Em outra matéria, o jornal afirma que os brasileiros são amados e respeitados não só pelo samba ou pelas roupas sumárias das belas mulheres, mas porque somos o país de Ronaldo e Ronaldinho. Vale tudo para enaltecer a alegria do futebol e o espírito brasileiro.
Mas é John Carlin quem mais bem escreve sobre o melhor e mais caro jogador de futebol do mundo. Ele diz que o Brasil joga um futebol chamado de "o jogo bonito" e que, mais do que ninguém, Ronaldinho é a personificação desse jogo. Futebol é a maior religião do mundo, um fenômeno mundial independente de raça, ideologia, fé. E o Brasil é a catedral dessa religião. E o mais importante, segue Carlin, é a harmonia racial que o time do Brasil projeta. Alguns são negros, outros brancos, mas normalmente eles são a mistura das duas raças.
A lista dos magos brasileiros é grande: Garrincha, Tostão, Rivelino, Zico, Romário, Rivaldo, Kaká, Adriano, Robinho, além do maior de todos, Pelé, é óbvio. Carlin conta que o Rei, aos 17 anos, na Copa da Suécia, fez algo que ninguém tinha visto ainda (um genial chapéu sobre o defensor) e descreve o memorável gol que Pelé marcou na final contra a Suécia.
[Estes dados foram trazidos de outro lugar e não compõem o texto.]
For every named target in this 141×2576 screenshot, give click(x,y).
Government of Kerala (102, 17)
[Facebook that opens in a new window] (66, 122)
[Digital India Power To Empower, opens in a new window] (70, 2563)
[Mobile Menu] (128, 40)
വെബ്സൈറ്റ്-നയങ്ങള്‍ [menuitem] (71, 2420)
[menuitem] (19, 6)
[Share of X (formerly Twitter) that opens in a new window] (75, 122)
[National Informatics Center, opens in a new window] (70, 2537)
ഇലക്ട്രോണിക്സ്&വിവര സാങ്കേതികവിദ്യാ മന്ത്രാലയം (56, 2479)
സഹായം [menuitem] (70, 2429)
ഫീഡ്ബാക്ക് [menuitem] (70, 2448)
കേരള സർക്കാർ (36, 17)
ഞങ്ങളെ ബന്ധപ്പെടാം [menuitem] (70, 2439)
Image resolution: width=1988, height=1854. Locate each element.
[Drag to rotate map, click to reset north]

Para John Carlin, Ronaldinho marca gols sublimes e um punhado deles, assim como fazia Pelé .Ronaldinho é o melhor lançador do mundo, o mestre da assistência, iniguálavel no domínio da bola. E ele joga com um sorriso no rosto, mesmo quando perde uma jogada. O autor fecha a matéria afirmando que Ronaldinho está reiventando o futebol. "Ele é o mais criativo e o mais prazeiroso jogador de se ver dos últimos tempos."
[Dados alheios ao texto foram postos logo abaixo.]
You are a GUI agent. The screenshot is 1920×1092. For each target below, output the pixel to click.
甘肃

Fiquei imaginando de que planeta poderia ser esse norte-americano John Carlin. Desiludido, descobri no final do artigo que é um jornalista do El Pais, de Madrid, Espanha, sede do melhor futebol do mundo.
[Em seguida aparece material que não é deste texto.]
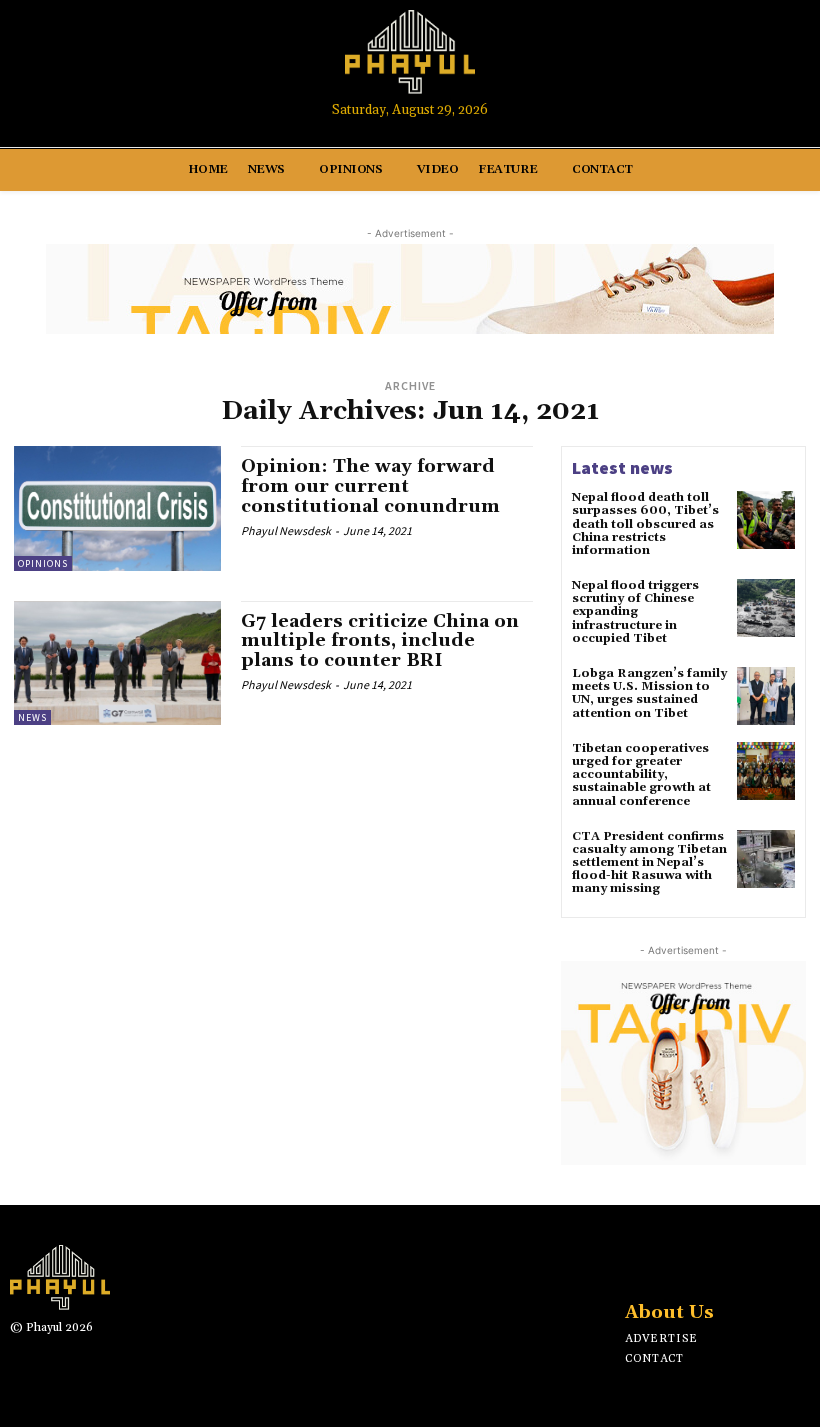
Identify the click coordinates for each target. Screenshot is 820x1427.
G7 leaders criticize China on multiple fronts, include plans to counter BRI (380, 641)
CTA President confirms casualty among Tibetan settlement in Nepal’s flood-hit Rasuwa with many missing (649, 863)
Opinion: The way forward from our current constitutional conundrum (370, 486)
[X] (699, 1261)
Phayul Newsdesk (286, 530)
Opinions (43, 563)
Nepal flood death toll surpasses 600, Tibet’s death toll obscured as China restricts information (645, 524)
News (32, 717)
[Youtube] (743, 61)
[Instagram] (706, 61)
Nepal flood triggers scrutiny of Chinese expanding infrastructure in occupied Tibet (635, 612)
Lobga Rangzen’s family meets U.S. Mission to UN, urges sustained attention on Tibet (649, 693)
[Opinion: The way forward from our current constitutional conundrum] (117, 508)
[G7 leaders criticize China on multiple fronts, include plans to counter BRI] (117, 663)
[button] (786, 62)
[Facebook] (668, 61)
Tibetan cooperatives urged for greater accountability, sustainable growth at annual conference (641, 775)
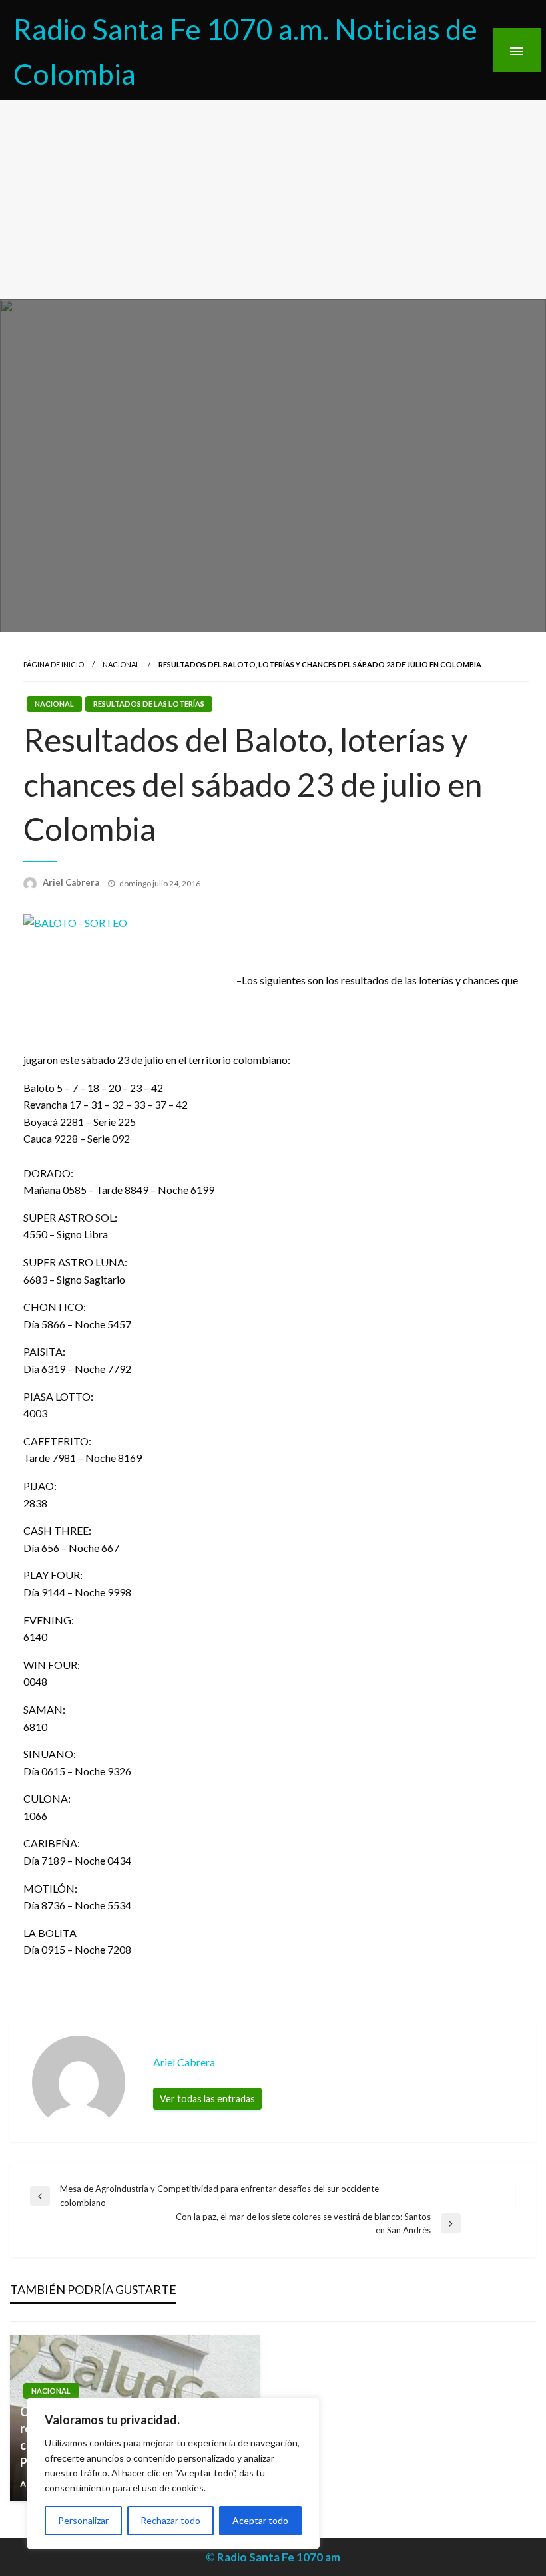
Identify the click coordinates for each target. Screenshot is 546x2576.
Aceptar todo (260, 2520)
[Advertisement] (273, 199)
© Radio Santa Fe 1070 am (273, 2557)
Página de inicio (53, 664)
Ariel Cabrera (72, 882)
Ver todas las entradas (207, 2098)
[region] (173, 2473)
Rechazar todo (170, 2520)
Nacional (121, 664)
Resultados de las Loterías (148, 703)
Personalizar (83, 2520)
Continuei imaginando que ele, como todo mundo, ficou decepcionado com a fraca estréia da seleção brasileira. Quando os americanos dizem que soccer é um esporte chato, eles estão exagerando. Mas se o Brasil é o melhor do mundo e jogou aquela bolinha contra a Croácia, não há como não concordar com os gringos, pelo menos quanto a esse jogo.
Ronaldinho Gaúcho se esforçou e fica no ar a esperança de que ele acerte. É impossivel que isso não aconteça. Já o gordo Ronaldo vai ter de provar mais uma vez que também é o melhor do mundo, mesmo com alguns quilos a mais e falando mais do que devia. Adriano dormiu em campo e esteve completamente desconectado do jogo. A nossa sorte é que temos Robinho no banco. O nosso azar é que Parreira é o técnico. A minha sorte particular é que não tenho que aturar o Galvão Bueno, menos mal.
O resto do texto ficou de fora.